Chinese authorities have asked Qualcomm to collect lower patent fees from smartphone manufacturers that deploy its technology, following an antitrust investigation that began a year ago.
China's National Development and Reform Commission may also want the U.S. vendor to unbundle its licensing agreements, reported Bloomberg citing various sources. Should Qualcomm reach an agreement, it would put an end to the year-long anti-competition probe but impact a significant revenue source.
According to Bloomberg, the chipmaker has chalked up US$30.5 billion in licensing fees over the last five years. It had offered to pay a higher fine if it didn't have to alter its licensing structure, but this was rejected by the Chinese government, which was aiming to halt Qualcomm's licensing schemes that forced customers into cross-licensing deals, limiting royalty payments from other Qualcomm customers. The chipmaker had defended its patent model, saying its blanket deals benefited the industry by protecting customers from infringement lawsuits.
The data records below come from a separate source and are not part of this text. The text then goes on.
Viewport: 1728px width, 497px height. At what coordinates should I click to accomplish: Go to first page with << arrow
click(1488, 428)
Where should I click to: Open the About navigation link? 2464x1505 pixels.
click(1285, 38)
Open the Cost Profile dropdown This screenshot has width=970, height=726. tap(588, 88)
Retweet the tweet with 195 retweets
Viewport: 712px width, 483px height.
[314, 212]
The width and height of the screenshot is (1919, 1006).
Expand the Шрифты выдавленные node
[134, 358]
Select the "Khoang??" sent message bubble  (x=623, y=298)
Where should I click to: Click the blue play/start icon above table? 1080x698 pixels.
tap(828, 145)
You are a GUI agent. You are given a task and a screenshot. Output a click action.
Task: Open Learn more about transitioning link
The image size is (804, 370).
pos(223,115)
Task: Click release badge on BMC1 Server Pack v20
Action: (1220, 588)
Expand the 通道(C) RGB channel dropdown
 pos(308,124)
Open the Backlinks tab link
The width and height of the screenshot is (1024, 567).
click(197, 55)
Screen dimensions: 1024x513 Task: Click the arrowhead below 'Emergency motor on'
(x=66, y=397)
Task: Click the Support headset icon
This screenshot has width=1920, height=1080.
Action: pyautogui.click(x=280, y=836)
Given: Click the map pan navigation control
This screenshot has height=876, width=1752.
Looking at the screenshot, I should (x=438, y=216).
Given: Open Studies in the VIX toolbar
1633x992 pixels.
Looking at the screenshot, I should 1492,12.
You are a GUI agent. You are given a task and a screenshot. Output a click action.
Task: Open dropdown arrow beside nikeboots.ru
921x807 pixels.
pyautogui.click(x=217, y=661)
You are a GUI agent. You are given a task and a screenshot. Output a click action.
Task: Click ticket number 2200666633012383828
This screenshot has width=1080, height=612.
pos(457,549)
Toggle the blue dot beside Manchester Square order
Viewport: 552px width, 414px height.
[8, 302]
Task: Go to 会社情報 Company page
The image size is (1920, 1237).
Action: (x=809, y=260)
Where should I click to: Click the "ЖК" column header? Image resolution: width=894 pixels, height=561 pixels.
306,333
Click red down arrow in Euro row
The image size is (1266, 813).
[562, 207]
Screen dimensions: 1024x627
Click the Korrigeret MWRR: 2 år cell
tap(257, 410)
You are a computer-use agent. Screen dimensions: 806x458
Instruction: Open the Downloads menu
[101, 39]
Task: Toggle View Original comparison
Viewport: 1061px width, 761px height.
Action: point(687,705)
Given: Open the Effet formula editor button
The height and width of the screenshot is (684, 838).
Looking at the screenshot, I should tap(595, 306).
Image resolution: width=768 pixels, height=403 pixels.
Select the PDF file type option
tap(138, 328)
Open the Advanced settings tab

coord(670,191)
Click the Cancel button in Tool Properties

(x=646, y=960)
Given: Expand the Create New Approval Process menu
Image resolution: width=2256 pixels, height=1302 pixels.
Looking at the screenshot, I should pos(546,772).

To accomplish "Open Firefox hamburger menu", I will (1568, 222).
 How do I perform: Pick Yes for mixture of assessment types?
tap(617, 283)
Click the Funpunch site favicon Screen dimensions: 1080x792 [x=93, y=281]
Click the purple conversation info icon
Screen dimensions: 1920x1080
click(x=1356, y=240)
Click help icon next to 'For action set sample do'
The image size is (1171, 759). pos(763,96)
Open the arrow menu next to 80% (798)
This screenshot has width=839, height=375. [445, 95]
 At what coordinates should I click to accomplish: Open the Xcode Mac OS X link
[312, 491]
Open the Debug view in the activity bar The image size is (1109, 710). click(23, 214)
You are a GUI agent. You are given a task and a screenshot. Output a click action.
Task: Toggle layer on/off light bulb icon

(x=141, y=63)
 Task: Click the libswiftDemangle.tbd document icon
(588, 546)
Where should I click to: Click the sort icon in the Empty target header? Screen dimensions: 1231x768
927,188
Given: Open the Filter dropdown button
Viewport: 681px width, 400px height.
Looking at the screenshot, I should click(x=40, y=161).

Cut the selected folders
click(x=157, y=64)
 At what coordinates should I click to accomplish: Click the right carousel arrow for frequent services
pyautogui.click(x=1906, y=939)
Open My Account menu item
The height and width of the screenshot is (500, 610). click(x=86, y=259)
While concerned about about not losing access to the sizeable Chinese market, Qualcomm is also anxious about China's bid to force a change to its business model, which may potentially lead to similar changes in other economies.
The world's biggest chipmaker already may face another regulatory probe in Europe over its practices.
China also has launched various investigations against other foreign companies over security concerns, including Microsoft, Kaspersky, and Symantec. The government has been ramping up efforts to remove foreign technology, especially those used in banks, the military, state-owned enterprise and government agencies, and replace them with home-grown alternatives.
It recently announced plans to put in place a rating system to assess the trustworthiness of cloud computing vendors, allowing only those with full security clearance to partake in government projects. The move could leave foreign companies out of government procurement contracts.